Enter Christina, Mathew’s roommate and finest pal of 25 years. “We met once we have been in eighth grade and once we each moved out of our household houses, we moved in collectively and we have lived collectively ever since,” he says.
They’re principally platonic life companions, he says. In order he was weighing what to do about his insurance coverage, one evening, she turned to him.
“She’s like, I’ve nice insurance coverage — why do not we get married?” he says. “And I stated, ‘Effectively, that is so bizarre as a result of I am homosexual.'”
He remembers her responding: “It would not change something between us apart from a chunk of paper and we’re ensuring that you’ve got what you want.”
He stated he actually wasn’t positive at first. “I’ve at all times been form of like a romantic, and I’ve at all times envisioned myself getting married to a person,” Mathew says.
That they had plenty of discussions, plenty of speaking issues by with therapists. “We each got here to the conclusion — there’s nothing actually phony about our marriage apart from the truth that we’re not romantic and we weren’t bodily with one another,” he says. “We share the burdens of day-to-day life, and we’ve got for over 15 years of residing collectively and 25 years of friendship.”
So that they did it. In late September, that they had a small ceremony at an area church, with each units of fogeys and two buddies. “In the end, I’ve no regrets,” he says.
Many causes for marriage
Marrying for advantages was extra widespread, says Erin Fuse Brown, well being legislation professor on the Brown College Faculty of Public Well being, though she notes there are not any exhausting numbers of how many individuals do it.
“With the appearance of the Reasonably priced Care Act, this query light to a point as a result of there have been higher choices for somebody who did not have entry to employer-sponsored protection to get coated in an reasonably priced manner,” she says. “With the expiration of the improved premium tax credit, we’re now beginning to slowly stroll again towards a pre-ACA world.”
Marriage for advantages will not be in opposition to the legislation, Fuse Brown notes.

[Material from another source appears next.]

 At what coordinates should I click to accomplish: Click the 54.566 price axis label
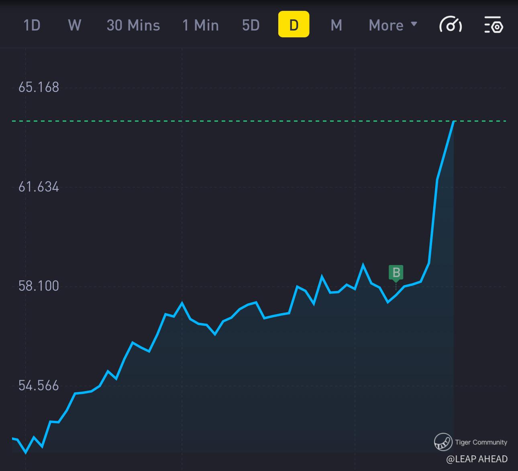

“In the event you say this individual is your companion, it is not the job of the HR division — or the legislation — to query: how honest is that this individual’s marriage?” she says. “Individuals get married for an entire bunch of causes which might be non-romantic — they might be financial, they might be sensible, they might be childrearing, there might be any variety of causes.”
Mathew’s new well being plan by Christina’s job began in January, and it prices $121 per thirty days, not too totally different than his backed ACA premium.
Now, he is scrambling to get his care up and operating underneath the brand new insurance coverage. “I’ve been in a mad sprint of securing referrals and prior authorizations to have the ability to get my remedy in two weeks’ time,” he says.
It frustrates Mathew to search out himself on this scenario. He appreciated his Reasonably priced Care Act plan and believes in it. He is nonetheless hoping Congress makes a deal. Not everybody, he says, has a finest pal they’ll marry to get reasonably priced medical insurance.